**TASK BRIEF**
From the records below, extract only the lines running from the line with "Click Değişiklikleri Göster" to the line with "Given: Click the artist", both lines included, reproducing them exactly.

**SOURCE MATERIAL**
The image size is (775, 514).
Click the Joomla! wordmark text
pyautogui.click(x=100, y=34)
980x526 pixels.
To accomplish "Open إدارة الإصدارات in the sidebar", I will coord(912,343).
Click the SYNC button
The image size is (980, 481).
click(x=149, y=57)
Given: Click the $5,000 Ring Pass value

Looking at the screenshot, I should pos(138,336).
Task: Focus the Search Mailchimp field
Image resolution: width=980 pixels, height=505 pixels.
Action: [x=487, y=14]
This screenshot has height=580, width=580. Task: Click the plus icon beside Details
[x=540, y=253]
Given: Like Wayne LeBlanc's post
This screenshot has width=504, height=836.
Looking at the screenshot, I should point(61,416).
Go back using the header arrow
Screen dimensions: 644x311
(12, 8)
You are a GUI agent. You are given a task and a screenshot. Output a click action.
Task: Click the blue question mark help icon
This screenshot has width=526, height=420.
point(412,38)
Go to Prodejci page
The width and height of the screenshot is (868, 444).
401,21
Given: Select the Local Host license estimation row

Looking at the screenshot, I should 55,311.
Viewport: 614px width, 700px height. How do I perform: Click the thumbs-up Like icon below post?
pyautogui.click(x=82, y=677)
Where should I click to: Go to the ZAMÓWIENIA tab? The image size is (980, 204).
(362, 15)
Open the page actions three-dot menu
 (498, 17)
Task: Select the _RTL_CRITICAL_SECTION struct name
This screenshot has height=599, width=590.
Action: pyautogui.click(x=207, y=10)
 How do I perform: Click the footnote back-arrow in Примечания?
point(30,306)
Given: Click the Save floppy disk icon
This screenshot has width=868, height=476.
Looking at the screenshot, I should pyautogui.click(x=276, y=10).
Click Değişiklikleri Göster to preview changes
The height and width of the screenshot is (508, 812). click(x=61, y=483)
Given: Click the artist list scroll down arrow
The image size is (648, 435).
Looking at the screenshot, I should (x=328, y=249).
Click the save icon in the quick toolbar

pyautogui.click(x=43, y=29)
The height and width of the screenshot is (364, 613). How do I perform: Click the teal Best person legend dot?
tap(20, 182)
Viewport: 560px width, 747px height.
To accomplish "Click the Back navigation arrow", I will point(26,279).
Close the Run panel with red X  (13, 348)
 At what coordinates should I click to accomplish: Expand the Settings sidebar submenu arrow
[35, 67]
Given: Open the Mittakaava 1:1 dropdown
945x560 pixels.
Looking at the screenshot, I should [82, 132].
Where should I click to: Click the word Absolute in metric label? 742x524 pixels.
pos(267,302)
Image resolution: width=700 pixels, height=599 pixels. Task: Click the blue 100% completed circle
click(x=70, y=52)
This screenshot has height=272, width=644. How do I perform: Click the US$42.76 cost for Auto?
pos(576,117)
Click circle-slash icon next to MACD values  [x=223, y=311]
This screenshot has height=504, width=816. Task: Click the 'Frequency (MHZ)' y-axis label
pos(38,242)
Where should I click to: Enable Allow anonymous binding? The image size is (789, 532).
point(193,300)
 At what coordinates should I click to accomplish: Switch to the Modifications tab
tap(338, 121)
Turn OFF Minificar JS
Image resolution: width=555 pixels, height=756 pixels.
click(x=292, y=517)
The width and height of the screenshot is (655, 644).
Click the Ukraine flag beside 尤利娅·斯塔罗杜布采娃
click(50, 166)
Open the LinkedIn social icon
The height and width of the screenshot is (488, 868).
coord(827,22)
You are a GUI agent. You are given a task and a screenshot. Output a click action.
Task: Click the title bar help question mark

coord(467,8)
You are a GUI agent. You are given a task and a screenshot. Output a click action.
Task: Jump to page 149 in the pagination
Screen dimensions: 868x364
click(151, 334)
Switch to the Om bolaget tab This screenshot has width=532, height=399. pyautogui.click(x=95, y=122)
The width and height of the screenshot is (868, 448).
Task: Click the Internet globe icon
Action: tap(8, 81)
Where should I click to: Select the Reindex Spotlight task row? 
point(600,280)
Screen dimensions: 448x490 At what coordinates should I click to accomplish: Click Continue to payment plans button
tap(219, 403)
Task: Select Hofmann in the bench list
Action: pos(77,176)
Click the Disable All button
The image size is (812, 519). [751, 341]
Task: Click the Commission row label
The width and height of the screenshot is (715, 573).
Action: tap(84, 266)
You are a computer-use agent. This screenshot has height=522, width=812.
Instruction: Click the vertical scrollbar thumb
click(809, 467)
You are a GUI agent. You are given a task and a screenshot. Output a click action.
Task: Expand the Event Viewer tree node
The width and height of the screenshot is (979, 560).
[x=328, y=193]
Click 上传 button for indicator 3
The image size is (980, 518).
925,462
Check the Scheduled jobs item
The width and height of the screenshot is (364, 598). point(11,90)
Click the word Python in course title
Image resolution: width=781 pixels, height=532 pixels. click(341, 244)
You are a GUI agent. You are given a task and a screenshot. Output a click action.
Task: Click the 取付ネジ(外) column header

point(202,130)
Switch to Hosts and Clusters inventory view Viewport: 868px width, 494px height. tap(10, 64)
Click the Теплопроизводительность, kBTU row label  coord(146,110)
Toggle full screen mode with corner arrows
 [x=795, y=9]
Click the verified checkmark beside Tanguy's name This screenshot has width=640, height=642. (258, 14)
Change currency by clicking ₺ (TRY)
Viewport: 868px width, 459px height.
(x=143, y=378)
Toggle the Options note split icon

**THE COMPLETED TASK**
Click Değişiklikleri Göster to preview changes
The height and width of the screenshot is (508, 812). click(x=61, y=483)
Given: Click the artist list scroll down arrow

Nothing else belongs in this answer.